Hauenstein: Genau. Die Marke Zino bringt uns tatsächlich ein jüngeres Publikum, etwa 30-plus. Und was auch schön zu sehen ist: dass immer mehr Frauen sich auch an größere Formate herantrauen, das ist eine tolle Entwicklung.
Genießen die jungen Konsumenten weniger Zigarren?
Hauenstein: Ja, wir sehen einen Trend zum Genussrauchen, das heißt, man genießt die Zigarre bewusst und raucht weniger. Dazu tragen natürlich auch die Regulierungen bei … Wenn vier Freunde unterwegs sind, von denen drei nicht rauchen, im Biergarten gilt zudem ein Rauchverbot, dann raucht der vierte ebenfalls nicht. Der Druck ist wirksam, er funktioniert.
Kommen wir zur TPD 3, die allmählich näher rückt. Wie beurteilen Sie das?
Hauenstein: Die immer größere Regulierungswut, um es mal noch relativ diplomatisch auszudrücken, macht uns natürlich Sorgen. Aber: „Let‘s cross the bridge when we get there.“ Die TPD 3 ist aus meiner Sicht noch recht weit weg.
Aber besser wird die Lage nicht.
Hauenstein: Nein, das wird leider nicht besser. Handgefertigte Zigarren werden immer ein Nischenprodukt bleiben.

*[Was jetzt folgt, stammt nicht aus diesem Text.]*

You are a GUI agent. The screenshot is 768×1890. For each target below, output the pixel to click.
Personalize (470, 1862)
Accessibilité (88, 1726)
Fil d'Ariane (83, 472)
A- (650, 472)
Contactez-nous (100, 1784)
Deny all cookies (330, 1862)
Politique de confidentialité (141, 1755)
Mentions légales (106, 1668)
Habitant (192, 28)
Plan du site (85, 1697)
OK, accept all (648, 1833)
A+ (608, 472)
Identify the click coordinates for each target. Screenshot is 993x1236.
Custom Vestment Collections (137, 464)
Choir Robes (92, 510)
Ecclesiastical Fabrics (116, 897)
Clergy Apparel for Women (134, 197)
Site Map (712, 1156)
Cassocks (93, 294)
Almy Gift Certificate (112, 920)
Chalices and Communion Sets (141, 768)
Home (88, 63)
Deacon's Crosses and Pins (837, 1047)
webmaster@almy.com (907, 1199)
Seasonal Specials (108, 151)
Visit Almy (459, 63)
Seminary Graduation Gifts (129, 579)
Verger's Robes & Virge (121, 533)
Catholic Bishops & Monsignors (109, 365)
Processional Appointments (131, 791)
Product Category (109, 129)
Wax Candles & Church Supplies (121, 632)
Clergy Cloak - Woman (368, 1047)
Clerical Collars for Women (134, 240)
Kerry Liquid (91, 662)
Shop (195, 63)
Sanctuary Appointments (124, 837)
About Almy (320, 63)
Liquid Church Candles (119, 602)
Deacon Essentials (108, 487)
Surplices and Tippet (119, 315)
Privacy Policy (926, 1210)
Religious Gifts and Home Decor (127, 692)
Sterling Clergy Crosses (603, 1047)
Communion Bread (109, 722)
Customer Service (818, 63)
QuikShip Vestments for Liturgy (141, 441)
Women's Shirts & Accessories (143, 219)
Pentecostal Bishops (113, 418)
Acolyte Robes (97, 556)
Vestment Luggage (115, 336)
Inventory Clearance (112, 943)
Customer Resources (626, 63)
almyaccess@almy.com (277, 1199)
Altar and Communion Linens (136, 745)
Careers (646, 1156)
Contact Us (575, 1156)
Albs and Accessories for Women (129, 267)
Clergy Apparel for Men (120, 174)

Ich wünsche mir, dass die europäische Regulierungsbehörde den Unterschied unserer Produktkategorie versteht und handgefertigte Zigarren nicht mit anderen Tabakerzeugnissen gleichstellt. Trotzdem werden mit TPD 3, 4, 5 immer wieder neue Ideen der Politik auftauchen, da müssen wir einfach offen bleiben. Dennoch: Der Wunsch, eine gute Zigarre zu rauchen, der wird bleiben, davon bin ich überzeugt.
Herzlichen Dank für das Gespräch, Herr Hauenstein.